* begin Data shown *
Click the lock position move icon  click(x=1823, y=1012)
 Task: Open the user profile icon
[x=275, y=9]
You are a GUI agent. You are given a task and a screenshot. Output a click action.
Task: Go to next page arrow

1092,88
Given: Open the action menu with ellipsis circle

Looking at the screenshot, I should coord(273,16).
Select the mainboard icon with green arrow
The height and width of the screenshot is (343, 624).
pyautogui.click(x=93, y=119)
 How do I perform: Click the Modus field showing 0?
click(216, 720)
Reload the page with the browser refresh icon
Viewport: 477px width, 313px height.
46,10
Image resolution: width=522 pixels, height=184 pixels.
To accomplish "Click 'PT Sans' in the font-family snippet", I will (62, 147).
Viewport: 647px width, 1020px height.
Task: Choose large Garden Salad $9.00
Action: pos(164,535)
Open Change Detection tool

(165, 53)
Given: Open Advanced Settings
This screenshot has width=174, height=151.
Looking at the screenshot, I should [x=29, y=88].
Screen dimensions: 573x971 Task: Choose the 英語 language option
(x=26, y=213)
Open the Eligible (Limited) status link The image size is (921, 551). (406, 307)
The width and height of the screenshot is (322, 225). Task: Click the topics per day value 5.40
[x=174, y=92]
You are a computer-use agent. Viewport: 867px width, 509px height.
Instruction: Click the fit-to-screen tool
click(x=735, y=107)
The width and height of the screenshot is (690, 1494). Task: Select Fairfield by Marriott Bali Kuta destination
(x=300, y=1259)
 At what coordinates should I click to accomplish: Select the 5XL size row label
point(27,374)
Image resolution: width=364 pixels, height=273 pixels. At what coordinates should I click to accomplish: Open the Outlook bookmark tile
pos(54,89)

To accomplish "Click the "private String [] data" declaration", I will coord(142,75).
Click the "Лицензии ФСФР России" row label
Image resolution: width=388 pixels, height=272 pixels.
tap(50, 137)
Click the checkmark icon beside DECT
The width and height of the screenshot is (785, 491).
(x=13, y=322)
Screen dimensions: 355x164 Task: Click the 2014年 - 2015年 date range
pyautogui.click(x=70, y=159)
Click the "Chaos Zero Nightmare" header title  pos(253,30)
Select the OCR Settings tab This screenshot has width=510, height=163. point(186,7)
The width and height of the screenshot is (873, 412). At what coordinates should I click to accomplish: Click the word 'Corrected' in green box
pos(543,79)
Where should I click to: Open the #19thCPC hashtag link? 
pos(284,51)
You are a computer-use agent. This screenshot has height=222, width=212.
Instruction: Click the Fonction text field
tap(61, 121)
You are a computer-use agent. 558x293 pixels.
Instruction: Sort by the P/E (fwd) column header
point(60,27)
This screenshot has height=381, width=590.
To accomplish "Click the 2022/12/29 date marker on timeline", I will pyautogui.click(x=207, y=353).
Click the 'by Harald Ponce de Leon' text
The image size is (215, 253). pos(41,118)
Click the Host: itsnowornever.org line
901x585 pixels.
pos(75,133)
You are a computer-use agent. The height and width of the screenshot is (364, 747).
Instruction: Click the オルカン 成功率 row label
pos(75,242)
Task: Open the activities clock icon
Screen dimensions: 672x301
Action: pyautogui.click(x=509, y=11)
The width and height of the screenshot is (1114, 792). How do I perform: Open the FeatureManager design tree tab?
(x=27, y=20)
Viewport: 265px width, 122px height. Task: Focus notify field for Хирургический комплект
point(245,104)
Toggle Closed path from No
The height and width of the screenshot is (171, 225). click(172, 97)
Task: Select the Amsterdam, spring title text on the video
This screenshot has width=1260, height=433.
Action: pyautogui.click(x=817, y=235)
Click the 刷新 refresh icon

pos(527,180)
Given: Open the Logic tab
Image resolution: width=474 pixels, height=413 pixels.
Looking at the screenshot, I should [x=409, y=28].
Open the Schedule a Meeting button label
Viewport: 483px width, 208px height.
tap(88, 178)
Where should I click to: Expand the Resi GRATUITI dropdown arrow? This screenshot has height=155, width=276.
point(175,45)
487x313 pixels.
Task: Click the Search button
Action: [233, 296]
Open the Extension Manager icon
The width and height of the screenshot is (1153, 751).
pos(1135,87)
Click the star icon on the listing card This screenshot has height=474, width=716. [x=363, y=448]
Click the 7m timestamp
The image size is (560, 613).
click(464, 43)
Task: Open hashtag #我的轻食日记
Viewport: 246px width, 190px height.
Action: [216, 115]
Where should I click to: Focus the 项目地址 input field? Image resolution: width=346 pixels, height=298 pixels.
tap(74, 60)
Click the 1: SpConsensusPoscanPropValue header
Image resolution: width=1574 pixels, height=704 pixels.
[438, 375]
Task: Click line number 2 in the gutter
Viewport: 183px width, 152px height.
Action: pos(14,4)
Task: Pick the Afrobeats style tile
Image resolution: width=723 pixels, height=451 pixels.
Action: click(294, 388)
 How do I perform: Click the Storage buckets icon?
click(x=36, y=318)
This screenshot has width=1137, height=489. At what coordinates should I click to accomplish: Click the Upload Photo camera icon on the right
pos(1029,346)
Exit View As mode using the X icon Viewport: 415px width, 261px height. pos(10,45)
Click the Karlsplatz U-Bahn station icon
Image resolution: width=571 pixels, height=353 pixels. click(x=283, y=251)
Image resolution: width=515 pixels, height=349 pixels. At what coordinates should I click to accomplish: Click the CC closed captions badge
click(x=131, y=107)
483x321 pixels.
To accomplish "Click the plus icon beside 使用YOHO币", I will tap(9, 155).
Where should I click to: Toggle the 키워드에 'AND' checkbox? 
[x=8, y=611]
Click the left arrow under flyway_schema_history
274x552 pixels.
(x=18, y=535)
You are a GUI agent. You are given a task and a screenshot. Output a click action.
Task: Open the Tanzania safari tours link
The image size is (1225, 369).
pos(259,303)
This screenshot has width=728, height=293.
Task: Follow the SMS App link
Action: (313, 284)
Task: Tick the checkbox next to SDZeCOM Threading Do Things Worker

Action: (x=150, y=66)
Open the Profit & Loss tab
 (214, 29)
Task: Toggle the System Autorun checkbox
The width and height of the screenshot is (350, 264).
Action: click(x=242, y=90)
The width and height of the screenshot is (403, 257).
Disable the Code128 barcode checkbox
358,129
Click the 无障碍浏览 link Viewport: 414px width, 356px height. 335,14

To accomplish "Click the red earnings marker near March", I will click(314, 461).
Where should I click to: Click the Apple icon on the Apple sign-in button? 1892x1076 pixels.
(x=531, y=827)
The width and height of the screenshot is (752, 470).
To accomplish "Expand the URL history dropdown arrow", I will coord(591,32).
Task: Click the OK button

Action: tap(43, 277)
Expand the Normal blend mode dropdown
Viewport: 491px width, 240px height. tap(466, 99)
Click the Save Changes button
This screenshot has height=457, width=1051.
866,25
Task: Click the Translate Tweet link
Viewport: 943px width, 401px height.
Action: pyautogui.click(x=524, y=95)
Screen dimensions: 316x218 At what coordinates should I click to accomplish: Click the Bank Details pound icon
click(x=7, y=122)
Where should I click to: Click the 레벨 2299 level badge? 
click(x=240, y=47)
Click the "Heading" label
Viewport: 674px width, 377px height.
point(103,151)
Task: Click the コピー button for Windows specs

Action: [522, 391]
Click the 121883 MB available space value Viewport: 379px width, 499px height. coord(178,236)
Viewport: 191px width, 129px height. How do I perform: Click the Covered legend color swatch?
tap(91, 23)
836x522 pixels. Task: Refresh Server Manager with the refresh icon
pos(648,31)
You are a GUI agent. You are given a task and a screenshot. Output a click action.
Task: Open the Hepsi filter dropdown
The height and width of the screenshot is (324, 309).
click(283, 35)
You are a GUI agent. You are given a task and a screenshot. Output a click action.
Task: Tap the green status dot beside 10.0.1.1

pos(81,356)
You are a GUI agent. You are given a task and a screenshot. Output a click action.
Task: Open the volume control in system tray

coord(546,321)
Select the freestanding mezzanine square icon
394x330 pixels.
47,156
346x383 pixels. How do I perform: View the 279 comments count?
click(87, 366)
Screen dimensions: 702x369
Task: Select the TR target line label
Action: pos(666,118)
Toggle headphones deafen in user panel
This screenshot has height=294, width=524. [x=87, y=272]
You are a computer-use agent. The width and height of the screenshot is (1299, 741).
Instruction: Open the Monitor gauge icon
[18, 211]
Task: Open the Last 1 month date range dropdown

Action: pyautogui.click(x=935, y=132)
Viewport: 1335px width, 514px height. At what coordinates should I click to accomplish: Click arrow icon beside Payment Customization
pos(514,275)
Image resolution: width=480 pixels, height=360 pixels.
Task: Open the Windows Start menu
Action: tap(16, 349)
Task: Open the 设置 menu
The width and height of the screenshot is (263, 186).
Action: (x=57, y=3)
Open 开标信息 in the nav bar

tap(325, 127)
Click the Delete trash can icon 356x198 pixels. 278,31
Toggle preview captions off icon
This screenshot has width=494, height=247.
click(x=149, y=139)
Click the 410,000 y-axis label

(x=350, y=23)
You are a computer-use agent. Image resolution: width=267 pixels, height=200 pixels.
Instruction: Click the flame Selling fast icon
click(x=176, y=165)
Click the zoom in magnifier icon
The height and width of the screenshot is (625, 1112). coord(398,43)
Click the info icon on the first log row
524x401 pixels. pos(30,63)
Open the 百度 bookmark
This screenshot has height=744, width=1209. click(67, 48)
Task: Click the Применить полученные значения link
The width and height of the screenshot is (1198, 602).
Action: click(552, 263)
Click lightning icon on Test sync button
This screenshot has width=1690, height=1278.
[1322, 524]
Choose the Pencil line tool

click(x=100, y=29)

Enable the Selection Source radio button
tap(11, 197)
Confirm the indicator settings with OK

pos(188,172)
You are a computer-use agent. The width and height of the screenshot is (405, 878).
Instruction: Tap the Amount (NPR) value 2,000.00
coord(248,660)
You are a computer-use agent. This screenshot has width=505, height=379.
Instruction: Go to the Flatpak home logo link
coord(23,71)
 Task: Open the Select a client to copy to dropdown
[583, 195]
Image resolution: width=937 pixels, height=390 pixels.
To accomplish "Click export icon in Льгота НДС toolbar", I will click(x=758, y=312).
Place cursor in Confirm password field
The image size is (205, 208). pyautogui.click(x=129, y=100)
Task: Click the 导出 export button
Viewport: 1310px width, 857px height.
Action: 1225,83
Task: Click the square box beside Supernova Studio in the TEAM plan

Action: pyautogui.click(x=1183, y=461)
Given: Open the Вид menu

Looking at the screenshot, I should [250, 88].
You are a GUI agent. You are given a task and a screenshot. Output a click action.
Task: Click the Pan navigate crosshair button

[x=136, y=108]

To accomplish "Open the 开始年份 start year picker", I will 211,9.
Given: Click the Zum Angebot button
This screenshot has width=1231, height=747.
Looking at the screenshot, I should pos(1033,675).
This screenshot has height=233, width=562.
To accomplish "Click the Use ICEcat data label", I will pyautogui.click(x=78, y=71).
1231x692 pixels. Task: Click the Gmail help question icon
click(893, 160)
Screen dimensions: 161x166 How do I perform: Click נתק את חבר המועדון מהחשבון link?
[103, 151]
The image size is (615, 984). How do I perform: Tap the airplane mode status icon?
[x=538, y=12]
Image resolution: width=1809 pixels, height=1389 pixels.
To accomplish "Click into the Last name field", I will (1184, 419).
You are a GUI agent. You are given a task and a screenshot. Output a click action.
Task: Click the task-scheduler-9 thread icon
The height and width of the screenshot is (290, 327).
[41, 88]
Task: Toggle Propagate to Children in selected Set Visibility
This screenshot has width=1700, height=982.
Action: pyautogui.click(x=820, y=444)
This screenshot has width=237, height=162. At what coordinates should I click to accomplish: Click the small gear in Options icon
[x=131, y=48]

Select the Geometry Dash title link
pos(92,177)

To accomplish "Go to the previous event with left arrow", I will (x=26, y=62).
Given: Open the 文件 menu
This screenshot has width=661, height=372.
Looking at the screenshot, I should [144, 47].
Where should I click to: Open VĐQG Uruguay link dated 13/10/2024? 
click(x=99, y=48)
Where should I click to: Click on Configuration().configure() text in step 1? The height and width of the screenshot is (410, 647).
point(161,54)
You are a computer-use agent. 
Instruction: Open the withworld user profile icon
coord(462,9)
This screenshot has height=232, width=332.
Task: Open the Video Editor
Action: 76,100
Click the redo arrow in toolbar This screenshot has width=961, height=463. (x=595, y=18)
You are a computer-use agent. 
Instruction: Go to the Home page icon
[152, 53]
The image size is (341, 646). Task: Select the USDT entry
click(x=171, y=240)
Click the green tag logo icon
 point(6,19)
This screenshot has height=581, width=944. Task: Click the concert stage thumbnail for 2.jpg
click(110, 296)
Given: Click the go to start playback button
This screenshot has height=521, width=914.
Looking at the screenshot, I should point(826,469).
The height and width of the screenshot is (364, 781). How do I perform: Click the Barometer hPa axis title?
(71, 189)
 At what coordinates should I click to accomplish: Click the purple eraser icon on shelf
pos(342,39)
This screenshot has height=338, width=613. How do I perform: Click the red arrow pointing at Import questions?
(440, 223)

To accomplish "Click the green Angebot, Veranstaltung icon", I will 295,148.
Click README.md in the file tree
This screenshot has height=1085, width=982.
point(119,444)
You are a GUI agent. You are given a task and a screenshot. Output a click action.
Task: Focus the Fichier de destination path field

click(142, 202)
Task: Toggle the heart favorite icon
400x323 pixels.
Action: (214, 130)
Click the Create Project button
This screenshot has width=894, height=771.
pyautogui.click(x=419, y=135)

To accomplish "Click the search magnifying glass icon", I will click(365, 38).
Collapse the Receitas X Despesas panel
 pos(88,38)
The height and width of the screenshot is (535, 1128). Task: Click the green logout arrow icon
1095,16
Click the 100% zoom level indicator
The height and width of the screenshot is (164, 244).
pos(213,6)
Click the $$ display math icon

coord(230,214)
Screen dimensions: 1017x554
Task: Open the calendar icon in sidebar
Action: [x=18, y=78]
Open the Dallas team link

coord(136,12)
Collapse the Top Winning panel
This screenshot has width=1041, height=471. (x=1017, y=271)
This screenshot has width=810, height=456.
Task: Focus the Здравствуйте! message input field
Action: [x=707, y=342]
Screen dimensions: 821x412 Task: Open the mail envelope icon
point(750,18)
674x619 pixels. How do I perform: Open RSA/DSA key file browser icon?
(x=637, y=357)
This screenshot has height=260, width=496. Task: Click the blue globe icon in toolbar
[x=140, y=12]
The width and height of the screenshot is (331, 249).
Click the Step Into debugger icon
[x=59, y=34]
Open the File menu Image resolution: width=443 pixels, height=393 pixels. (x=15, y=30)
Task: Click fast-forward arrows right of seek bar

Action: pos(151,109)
* end Data shown *
#### Problem statement:
Reproduce the records verbatim from the line with "How do I perform: Click the Storage" to the line with "Exit View As", including both of those lines.

#### Exercise answer:
 How do I perform: Click the Storage buckets icon?
click(x=36, y=318)
This screenshot has width=1137, height=489. At what coordinates should I click to accomplish: Click the Upload Photo camera icon on the right
pos(1029,346)
Exit View As mode using the X icon Viewport: 415px width, 261px height. pos(10,45)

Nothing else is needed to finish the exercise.